This was pretty much the last building we had time to look at on the site. It was nearing mid-day, the heat was really building and, after 4 hours of walking in the sun, we were pretty tired. Besides, we had to check out of the Villas Arqueologicas and make the long trip back to the coast. It had been a memorable trip and, although I can’t pretend to understand the Maya any better, I was very pleased to have made the tour of Chichen Itza, ‘at the Mouth of the Well of the Itza’.

Cameras:

Panasonic DMC-FZ18 (me)

Canon EOS 50D (Mark)

Riviera Maya

Tues 23rd June 2009.

We’d never visited Mexico so it seemed like a good idea. My parents were flying over from the UK to stay with us, for a whole month, and we wanted to break up the stay with a week elsewhere. They fancied Mexico too, as somewhere they had never been and were unlikely to go alone. So we went ahead and booked a package holiday with Sell-off Vacations, departing Montreal on 29 May. Mum and Dad booked their flights to us from the UK and everything was set-or so we thought.

2009 was the year of the Swine Flu outbreak, especially in Mexico, and on the Riviera Maya, where we were planning to go. In the end, the Canadian government, and the UK Foreign Office, were recommending that visitors not go to Mexico at all. We cancelled the trip, hoping that a later date would work. Mum and Dad were able to rearrange their flights for a month later and we rebooked for Saturday 20th June. Umm, June in Mexico-it was going to be hot! In any case, we were going to go and we did, flying into Cancun and transferring to the Catalonia Royal Tulum hotel, along the Riviera Maya.

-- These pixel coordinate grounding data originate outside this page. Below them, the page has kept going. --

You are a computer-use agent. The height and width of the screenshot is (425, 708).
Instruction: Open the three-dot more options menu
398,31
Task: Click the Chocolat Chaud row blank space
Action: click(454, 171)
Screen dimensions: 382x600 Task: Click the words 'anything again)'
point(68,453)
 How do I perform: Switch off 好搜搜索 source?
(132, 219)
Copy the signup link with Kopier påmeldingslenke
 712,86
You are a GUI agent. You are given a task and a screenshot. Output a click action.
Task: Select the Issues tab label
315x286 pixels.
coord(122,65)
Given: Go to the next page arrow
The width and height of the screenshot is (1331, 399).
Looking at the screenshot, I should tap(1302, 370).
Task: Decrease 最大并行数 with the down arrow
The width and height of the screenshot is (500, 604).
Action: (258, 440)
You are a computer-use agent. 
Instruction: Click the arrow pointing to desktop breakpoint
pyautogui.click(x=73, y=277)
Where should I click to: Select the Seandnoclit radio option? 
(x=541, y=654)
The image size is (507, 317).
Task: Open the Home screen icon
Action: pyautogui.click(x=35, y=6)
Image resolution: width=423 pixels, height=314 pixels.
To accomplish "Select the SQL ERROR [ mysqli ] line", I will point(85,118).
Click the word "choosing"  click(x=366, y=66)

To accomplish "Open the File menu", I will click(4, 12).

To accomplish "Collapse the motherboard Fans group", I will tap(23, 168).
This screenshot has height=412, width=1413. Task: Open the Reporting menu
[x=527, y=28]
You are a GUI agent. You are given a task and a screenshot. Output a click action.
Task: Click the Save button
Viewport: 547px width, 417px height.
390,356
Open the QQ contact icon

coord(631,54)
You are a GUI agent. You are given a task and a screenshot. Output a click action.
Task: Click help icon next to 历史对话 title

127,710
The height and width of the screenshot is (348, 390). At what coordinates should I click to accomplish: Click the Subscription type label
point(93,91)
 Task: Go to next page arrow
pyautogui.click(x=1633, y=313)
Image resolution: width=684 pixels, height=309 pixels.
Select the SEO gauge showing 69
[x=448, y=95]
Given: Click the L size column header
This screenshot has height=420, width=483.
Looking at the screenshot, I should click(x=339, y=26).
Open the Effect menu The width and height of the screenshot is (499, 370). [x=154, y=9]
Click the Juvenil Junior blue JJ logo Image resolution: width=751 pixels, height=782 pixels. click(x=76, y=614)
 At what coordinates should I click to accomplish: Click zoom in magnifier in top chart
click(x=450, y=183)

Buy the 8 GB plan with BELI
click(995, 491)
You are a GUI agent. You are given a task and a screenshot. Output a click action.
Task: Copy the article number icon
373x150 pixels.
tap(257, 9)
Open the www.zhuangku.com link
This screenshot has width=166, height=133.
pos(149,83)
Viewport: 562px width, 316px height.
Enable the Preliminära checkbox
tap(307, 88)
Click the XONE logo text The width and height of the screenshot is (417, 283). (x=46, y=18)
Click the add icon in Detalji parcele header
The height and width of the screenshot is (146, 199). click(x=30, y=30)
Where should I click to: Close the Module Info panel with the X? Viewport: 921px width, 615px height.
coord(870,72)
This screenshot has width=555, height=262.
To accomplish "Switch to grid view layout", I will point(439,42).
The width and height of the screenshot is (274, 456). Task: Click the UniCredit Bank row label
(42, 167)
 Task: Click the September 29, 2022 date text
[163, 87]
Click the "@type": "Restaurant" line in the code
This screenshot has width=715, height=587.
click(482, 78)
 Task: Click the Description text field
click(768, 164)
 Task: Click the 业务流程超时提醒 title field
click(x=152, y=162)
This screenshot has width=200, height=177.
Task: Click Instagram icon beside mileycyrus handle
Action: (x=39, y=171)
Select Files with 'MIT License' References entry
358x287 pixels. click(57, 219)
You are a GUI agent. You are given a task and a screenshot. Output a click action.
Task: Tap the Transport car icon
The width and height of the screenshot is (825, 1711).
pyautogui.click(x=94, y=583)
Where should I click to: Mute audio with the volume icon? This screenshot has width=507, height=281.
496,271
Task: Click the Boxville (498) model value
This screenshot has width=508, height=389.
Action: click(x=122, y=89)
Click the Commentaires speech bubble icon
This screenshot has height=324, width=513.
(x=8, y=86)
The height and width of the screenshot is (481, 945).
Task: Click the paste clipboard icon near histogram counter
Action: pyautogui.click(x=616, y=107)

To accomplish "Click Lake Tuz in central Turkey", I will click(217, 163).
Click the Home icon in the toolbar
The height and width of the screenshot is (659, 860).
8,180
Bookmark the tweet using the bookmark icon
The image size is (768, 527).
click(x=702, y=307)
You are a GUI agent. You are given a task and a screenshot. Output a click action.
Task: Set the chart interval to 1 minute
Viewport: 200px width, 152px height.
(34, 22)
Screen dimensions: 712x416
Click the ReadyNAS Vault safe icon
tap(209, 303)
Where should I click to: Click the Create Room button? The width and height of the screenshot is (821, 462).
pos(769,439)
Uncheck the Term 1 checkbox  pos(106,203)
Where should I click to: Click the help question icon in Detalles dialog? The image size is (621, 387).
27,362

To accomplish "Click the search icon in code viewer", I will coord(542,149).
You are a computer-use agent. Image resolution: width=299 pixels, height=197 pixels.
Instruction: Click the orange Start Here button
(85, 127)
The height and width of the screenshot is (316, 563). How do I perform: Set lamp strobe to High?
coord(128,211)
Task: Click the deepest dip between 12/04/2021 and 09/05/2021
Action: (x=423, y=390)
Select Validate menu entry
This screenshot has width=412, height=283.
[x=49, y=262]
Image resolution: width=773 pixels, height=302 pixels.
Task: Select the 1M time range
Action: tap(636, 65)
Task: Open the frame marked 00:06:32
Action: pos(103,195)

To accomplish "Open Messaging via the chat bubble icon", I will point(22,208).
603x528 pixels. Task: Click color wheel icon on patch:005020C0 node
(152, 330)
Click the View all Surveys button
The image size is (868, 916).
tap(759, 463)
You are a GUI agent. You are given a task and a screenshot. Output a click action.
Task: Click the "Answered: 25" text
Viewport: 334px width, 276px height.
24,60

This turned out to be a good choice of hotel for us. It was an adults-only resort, so no rugrats getting under our feet. It was pretty empty, because most tourists were still steering clear of the Yucatan, following the Swine Flu scare, so we had no problems getting into restaurants, bars, pools, etc. We were on an all-inclusive package, the first time my parents had experienced one and a concept that they really took to-it’s not that common back in Europe. Being able to just head to the bar for a refreshing beer, or get a bite to eat, whenever wanted, was definitely a fun experience, although they were a bit shocked at the people with the floating beer kegs, holding about 4 pints, that just kept going back for more!

The hotel was arranged as two blocks of rooms, heading from the reception area down to the sea, with a garden area, with limestone pools (which they called the Cenote), a white paved path (which they called a sacbe, after the ‘white roads’ of the Maya cities), a short boardwalk across some mangroves and a pool area, edging the beach. The gardens were to be very good for birds and other wildlife, although the hotel staff took down the hummingbird feeders we had brought with us and placed along the path-obviously not interested in attracting wildlife! Other than that, they were pretty friendly and eager to please-after all, we were the brave ones who were blazing a trail back to the tourist hotspots.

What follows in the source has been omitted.